• Objectives:
[A] From the prospectus excerpt on the notes, copy word for word the passage that begins at the words "Subject to the" and stops after "the accompanying prospectus.".
[B] Using the prospectus excerpt on the notes, answer these questions:
(i) Which parties will pay the additional amounts?
(ii) Will the notes be entitled to the benefit of a sinking fund?
(iii) Can holders require the repurchase of their notes before the stated maturity?

======== Given text

Payment of Additional Amounts

        Subject to the limitations and exceptions described in "Description of the Debt Securities—Payment of Additional Amounts" in the accompanying prospectus, Vale Overseas and Vale, as applicable, will pay such additional amounts as may be necessary to ensure that the net amounts receivable by holders after withholding or deduction for taxes will equal the amounts that would have been payable in the absence of such withholding or deduction. See "Description of the Debt Securities—Payment of Additional Amounts" in the accompanying prospectus.

Optional Redemption

        We will not be permitted to redeem the notes before their stated maturity, except as set forth below. The notes will not be entitled to the benefit of any sinking fund, meaning that we will not deposit money on a regular basis into any separate account to repay your notes. In addition, you will not be entitled to require us to repurchase your notes from you before the stated maturity.

================
======== Information provided

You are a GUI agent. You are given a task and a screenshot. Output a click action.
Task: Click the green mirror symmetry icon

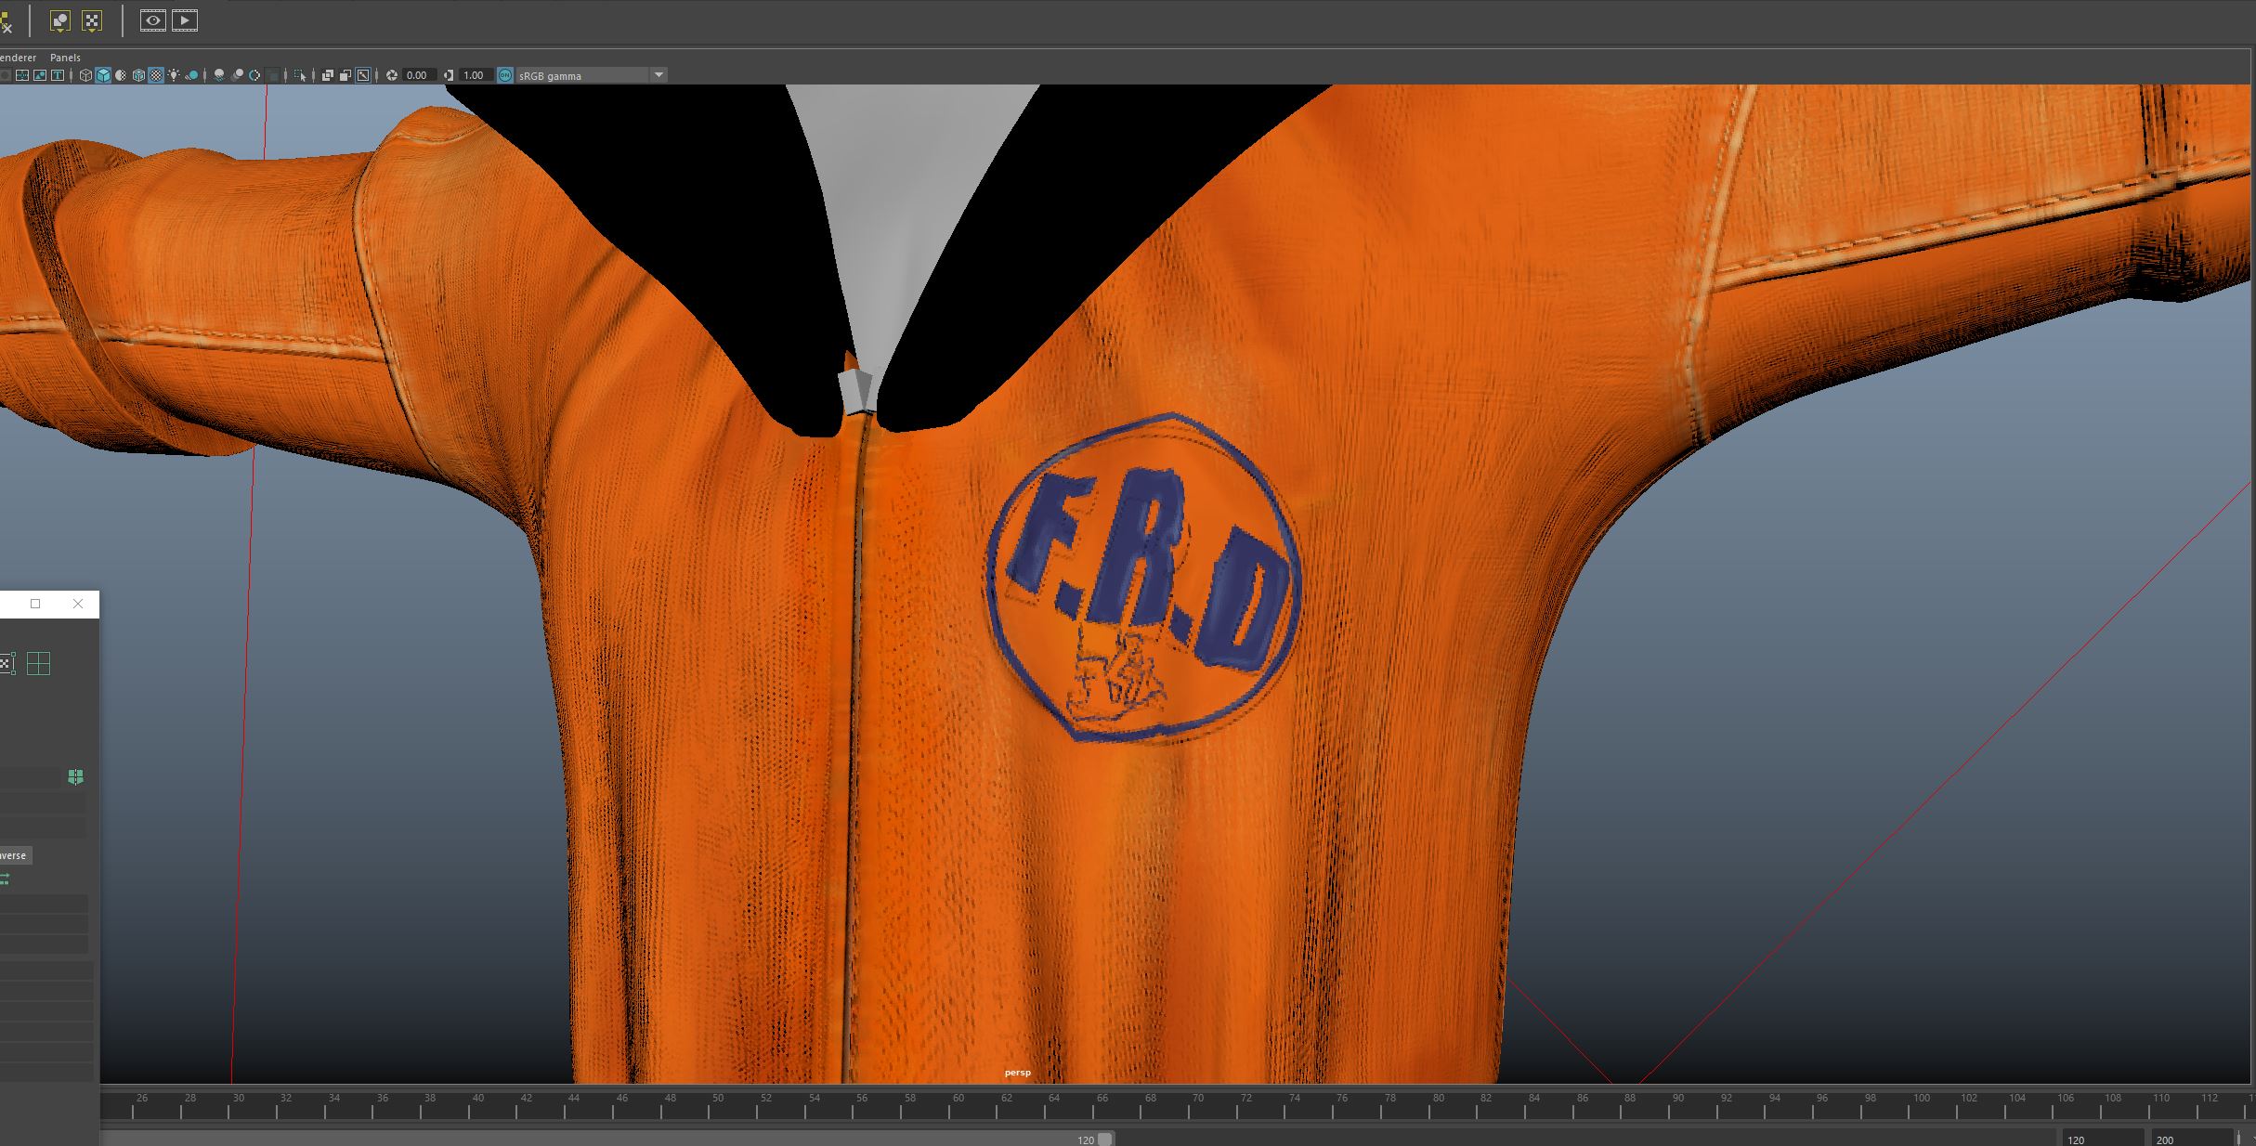tap(75, 776)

================

• Outputs in order:
[A]
Subject to the limitations and exceptions described in "Description of the Debt Securities—Payment of Additional Amounts" in the accompanying prospectus, Vale Overseas and Vale, as applicable, will pay such additional amounts as may be necessary to ensure that the net amounts receivable by holders after withholding or deduction for taxes will equal the amounts that would have been payable in the absence of such withholding or deduction. See "Description of the Debt Securities—Payment of Additional Amounts" in the accompanying prospectus.

[B]
(i) Vale Overseas and Vale, as applicable.
(ii) No, the notes will not be entitled to the benefit of any sinking fund.
(iii) No, holders will not be entitled to require a repurchase before the stated maturity.